* START Excerpt provided *

Now that that's out of the way - let's get down to business. This guide will cover the new group/sub-group/operation relationships you will find in TSM 2.0. We'll start with a little theory, and then we'll follow up with some practical "live" examples.
Why Groups? (and what's changed)
Groups have always been one of the primary features of TSM - offering goblins a way to sort and categorize their wares into collections of items, rather than having to deal with every single item on an individual basis. Groups help to save time, effort, and resources in order to help maximize your AH business. In a nutshell, groups are amazing.
Now that we've set the stage here's the kicker: TSM 2.0 Groups are even better!
More flexible, more powerful, and more profitable. Yes, the downside here is that this also comes with a little bit more overhead in terms of setup - but that's what this guide is for, right?
Let's quickly highlight some of the key differences between TSM 1 and TSM 2.0.
With TSM 1 - groups were primarily an Auctioning feature. A means of creating collections of items with similar posting/cancelling/resetting specifications. Crafting settings were handled on a profession level. Mailing had it's own set of settings, and shopping/dealfinding lists were their own thing as well.
With TSM 2.0 - groups and settings are united, via Operations, and while it might take some getting used to, it's a welcome change, and one that we'll be better off because of it. Groups have now been streamlined, and really only should be thought of as a means of grouping items. Operations are the settings that actually get things done. The real power of TSM 2.0 is the ability to combine the 2 pretty much unilaterally.
Groups vs. Operations
New to TSM 2.0, and replacing many of the old settings process are Operations. Every major facet of TSM will allow you to create operations (Auctioning, Crafting, Shopping, Mailing, Warehousing). The purpose of groups, is now ENTIRELY in sorting/categorizing items. It's very important to understand this distinction, because it opens up a whole world of possibilities, when you start to consider how many different ways you can sort a group of items, and how many different things you can do with them, and then realize how many more opportunities open up when you combine the two.
This is the new relationship between Groups and Operations. Now let's figure out how to get them working together and do so as efficiently as possible.

* END Excerpt provided *
* START Excerpted records *

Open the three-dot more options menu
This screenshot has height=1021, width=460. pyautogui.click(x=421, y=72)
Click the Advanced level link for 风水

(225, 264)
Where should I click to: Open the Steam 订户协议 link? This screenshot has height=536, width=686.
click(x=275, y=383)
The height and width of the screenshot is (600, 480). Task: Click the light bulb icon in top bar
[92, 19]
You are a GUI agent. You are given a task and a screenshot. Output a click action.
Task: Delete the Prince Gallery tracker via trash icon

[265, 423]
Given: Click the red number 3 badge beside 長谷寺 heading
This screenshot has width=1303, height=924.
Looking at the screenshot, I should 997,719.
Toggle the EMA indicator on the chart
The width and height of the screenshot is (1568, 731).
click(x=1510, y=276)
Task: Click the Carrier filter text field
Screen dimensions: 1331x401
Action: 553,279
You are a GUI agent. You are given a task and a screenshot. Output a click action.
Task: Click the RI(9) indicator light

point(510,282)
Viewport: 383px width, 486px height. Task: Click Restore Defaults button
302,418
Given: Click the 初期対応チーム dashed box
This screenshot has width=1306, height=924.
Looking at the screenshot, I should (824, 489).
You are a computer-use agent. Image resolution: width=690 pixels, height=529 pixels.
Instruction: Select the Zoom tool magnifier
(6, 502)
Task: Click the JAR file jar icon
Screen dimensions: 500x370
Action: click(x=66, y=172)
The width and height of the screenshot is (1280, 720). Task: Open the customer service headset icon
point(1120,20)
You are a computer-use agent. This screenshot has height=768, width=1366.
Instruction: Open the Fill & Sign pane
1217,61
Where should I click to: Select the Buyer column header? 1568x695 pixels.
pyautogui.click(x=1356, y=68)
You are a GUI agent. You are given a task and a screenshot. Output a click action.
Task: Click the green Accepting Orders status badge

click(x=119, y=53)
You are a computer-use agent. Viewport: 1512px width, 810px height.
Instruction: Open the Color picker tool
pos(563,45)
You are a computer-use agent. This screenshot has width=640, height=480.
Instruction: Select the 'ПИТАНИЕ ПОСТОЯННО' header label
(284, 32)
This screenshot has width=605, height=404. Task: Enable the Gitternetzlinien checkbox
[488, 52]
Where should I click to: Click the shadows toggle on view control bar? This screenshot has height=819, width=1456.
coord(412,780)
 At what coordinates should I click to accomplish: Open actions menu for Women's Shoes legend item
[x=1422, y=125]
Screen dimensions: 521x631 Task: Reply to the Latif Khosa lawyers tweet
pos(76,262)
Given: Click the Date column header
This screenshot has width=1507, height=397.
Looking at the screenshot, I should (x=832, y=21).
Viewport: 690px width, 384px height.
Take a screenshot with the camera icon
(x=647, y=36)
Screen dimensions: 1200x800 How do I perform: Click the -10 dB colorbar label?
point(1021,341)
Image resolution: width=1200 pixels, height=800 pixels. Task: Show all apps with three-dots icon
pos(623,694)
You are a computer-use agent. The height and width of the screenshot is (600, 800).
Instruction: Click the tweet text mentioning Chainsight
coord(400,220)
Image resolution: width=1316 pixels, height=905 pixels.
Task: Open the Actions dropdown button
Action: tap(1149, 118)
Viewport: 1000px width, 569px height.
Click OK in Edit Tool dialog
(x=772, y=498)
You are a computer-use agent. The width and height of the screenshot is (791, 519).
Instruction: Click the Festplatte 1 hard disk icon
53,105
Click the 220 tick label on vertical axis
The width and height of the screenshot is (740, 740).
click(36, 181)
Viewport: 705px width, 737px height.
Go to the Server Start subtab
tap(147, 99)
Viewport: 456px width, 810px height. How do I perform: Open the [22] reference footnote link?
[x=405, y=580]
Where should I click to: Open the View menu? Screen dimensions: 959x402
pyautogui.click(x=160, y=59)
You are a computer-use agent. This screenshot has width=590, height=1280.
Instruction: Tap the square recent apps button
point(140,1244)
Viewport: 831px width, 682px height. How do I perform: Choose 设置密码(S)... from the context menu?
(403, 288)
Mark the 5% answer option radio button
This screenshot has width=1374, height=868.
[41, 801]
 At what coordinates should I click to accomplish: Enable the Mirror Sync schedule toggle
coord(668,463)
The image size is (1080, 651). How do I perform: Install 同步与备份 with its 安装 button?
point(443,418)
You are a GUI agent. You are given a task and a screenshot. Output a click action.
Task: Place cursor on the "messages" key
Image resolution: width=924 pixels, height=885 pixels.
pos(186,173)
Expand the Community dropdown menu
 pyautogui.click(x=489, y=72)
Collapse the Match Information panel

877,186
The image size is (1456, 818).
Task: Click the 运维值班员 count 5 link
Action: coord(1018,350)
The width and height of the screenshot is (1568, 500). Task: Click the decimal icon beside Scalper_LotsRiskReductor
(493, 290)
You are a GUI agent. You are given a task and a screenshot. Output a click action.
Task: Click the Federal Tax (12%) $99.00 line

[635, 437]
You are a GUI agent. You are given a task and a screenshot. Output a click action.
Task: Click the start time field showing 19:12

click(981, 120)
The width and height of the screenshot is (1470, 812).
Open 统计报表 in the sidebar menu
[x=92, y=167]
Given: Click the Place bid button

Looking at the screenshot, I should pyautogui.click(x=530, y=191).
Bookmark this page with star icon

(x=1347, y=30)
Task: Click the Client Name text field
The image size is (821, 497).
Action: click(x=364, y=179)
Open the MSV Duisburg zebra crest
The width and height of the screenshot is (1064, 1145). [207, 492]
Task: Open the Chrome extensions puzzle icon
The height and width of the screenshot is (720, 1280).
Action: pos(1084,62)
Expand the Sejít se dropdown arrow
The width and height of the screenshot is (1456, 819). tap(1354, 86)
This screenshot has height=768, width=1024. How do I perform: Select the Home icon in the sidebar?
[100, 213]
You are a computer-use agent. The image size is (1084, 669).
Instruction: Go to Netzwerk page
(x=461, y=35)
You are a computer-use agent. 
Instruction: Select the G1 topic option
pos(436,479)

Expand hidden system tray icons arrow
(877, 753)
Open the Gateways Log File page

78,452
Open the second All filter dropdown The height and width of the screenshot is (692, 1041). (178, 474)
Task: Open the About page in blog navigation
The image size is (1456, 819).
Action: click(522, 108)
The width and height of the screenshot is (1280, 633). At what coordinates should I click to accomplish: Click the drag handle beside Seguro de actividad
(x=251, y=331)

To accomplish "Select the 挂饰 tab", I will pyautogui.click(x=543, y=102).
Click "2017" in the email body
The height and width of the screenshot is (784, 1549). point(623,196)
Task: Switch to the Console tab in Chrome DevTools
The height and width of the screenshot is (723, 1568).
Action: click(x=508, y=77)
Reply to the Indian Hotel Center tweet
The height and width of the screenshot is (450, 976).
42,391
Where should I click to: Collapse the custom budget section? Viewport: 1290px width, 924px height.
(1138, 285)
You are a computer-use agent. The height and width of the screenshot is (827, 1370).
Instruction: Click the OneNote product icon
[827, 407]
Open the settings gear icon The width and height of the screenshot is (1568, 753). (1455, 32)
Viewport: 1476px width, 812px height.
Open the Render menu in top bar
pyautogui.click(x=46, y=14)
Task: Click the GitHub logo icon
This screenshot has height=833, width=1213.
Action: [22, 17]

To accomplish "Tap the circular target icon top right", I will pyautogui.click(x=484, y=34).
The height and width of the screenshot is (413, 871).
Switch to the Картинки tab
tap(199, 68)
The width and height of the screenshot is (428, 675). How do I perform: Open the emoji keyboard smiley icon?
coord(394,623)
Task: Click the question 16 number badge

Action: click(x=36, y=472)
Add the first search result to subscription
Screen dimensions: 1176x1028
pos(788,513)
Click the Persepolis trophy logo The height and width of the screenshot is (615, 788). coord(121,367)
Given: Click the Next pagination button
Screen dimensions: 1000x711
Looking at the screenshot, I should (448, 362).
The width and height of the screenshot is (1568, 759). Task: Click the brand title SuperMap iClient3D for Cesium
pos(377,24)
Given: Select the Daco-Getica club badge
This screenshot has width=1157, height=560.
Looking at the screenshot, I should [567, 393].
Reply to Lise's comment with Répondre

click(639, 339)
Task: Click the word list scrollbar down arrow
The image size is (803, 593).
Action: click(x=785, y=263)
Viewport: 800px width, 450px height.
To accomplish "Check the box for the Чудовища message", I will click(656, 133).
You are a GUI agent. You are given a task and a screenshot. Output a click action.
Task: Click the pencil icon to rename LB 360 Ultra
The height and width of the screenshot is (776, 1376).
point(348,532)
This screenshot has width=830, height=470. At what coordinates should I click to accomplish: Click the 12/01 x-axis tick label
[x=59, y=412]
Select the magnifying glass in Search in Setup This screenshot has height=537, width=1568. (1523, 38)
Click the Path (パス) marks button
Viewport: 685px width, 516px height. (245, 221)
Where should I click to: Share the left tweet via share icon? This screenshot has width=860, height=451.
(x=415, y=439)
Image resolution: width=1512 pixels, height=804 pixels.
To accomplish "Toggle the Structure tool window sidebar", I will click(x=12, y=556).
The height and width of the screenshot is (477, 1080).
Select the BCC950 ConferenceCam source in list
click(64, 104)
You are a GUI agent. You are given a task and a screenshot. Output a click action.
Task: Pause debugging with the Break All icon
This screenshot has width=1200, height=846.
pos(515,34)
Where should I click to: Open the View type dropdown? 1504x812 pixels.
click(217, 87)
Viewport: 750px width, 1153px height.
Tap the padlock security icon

* END Excerpted records *

→ Written tasks
1. According to the TSM 2.0 groups guide, which major facets of TSM let you create operations?
2. Carry on the TSM 2.0 groups guide from where it stops.

→ Task answers
1. Auctioning, Crafting, Shopping, Mailing, and Warehousing.

2.
How to use Groups
Your first thought may be to simply import your old TSM groups. The TSM 2.0 download page recommends AGAINST this, and I'm going to strongly agree. Your second thought may be to dive in and start creating a whole bunch of groups and operations. Resist that urge, finish this guide and then move forward with a plan, instead.
Long gone are the days when your TSM groups had to configure ALL their settings before they resembled anything functional. TSM 2.0 is lean and powerful at the same time. Each of your groups/sub-groups can be assigned as few or as many operations as you like. With this in mind, it's essential to first consider EVERYTHING you'd potentially like to do with each group of items, and how you'd like to do it before you get too far. The ability to cascade various operations throughout an intricate group configuration might potentially save you hours of processing time down the road.
One of the primary distinctions between Groups and Operations (IMO) is this: Operations are easy and well-suited to being micro-managed and tweaked when necessary. Groups are not. This is why I believe it's so key to plan and prepare your group setup from Day 1. If you have the right Groups, then swapping in 3 or 4 completely different Operations until you find the one that works the best is a breeze. Recreating Groups will be a chore - one that I, personally intend on avoiding wherever possible.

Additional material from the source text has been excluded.